- [Task directions] Could you pick up the text below on the apparatus for filling a film casing with fluid material and continue it after its last sentence?

Apparatus for filling a film casing with fluid material

A stuffer nozzle of a double pipe type is inserted in a cylindrical member formed by joining opposite ends of a film. Fluid material such as raw egg is supplied from an inner pipe of the stuffer nozzle to fill the cylindrical member with the fluid material. An air valve communicating with an outer pipe of the stuffer nozzle is opened to exhaust air in the cylindrical member and reduce pressure in the cylindrical member in synchronism with a timing that a pair of squeezing rollers squeeze the cylindrical member filled with the fluid material. The squeezed cylindrical member is clamped by a clamping member. The air vent valve is closed to prevent air from entering into the cylindrical member from outside through the outer pipe of the stuffer nozzle in synchronism with a timing that the squeezing rollers are separated from the cylindrical member.

- [Dataset excerpt]
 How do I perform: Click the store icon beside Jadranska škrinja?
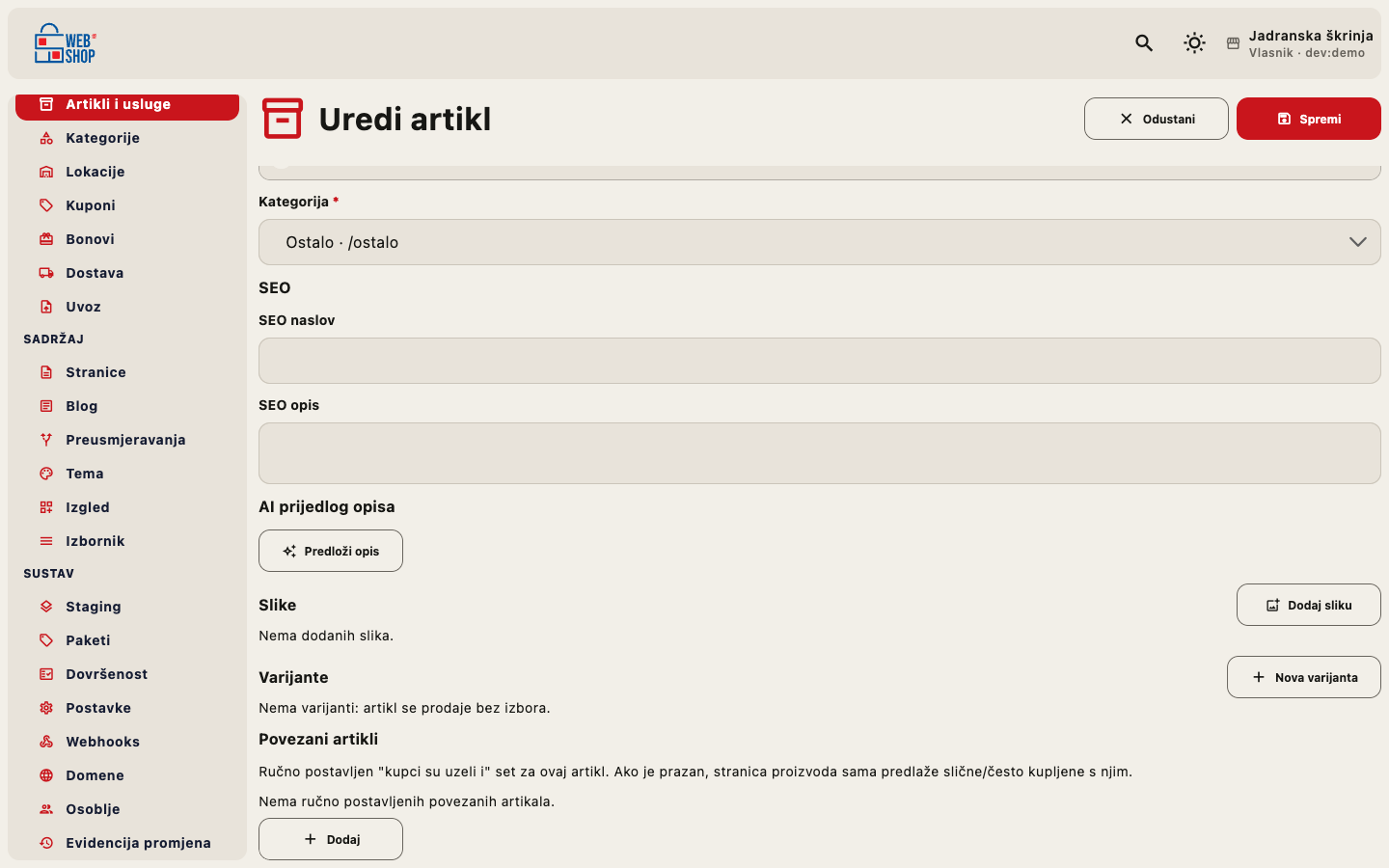point(1233,43)
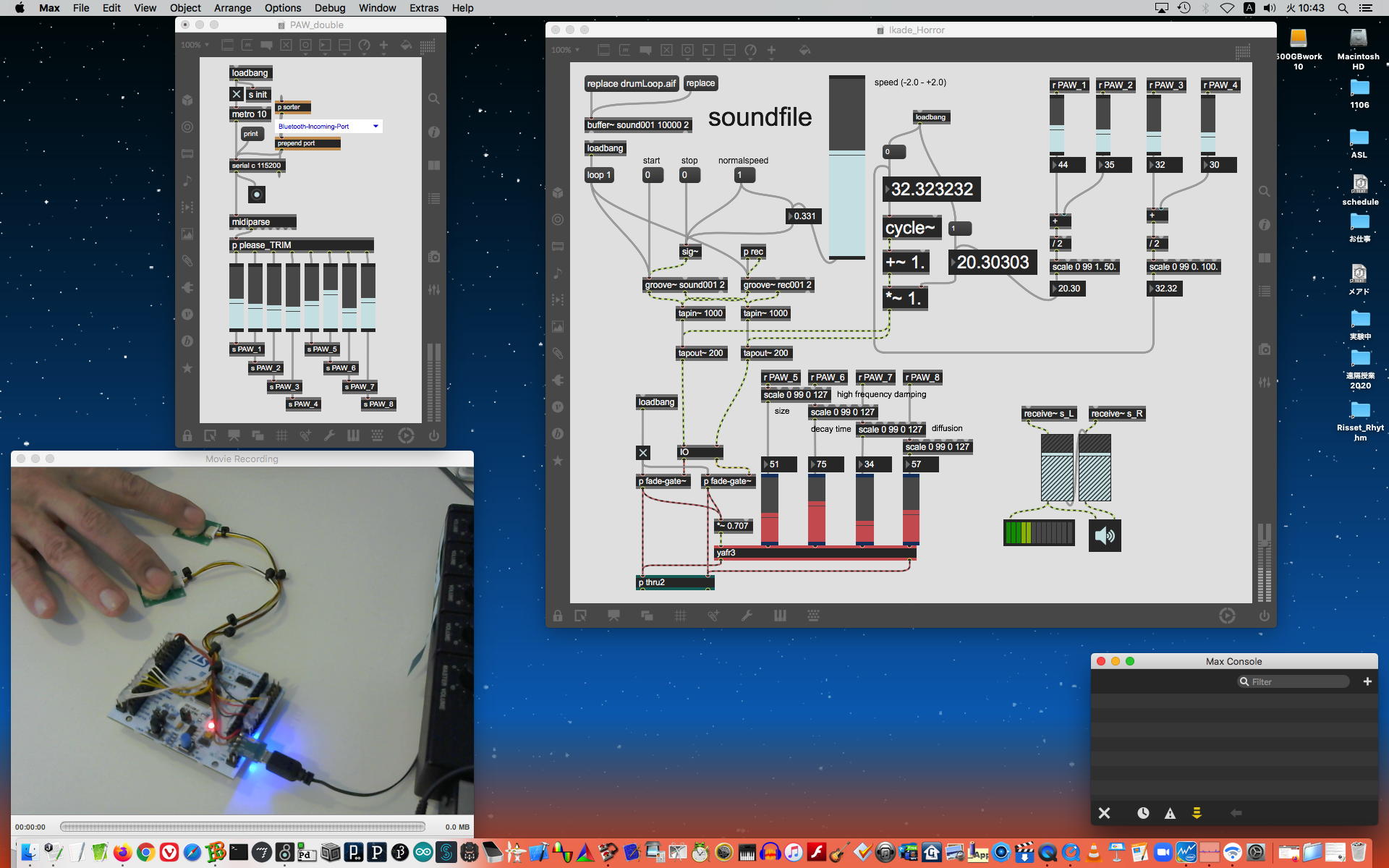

- [Output for this exercise]
BACKGROUND OF THE INVENTION 
1. Field of the Invention 
The present invention relates to an apparatus for filling a film casing 
with fluid material such as raw egg separated into white and yolk, and 
more particularly to such a filling apparatus capable of preventing air 
from entering into the film casing. 
2. Prior Art 
Egg used a raw material for sandwiches is separated into white and yolk and 
is filled in a film casing 1 shown in FIG. 8 so that the egg filled in the 
film casing 1 is supplied in a food processing factory. The film casing 1 
is formed into a cylinder by joining the opposite ends of a film made of, 
for example, vinylidene chloride resin at a seal portion of joined portion 
1a. Raw egg is then filled into the cylinder and thereafter both ends of 
the cylinder filled with raw egg are clamped by clamping members 2 such as 
aluminum wires. Raw egg is then heated at it is filled in the film casing 
so that white or yolk of raw egg in the casing is hardened and then 
forwarded to the food processing factory. The film casing is then removed 
from egg in the food processing factory and egg is used as material for 
sandwiches.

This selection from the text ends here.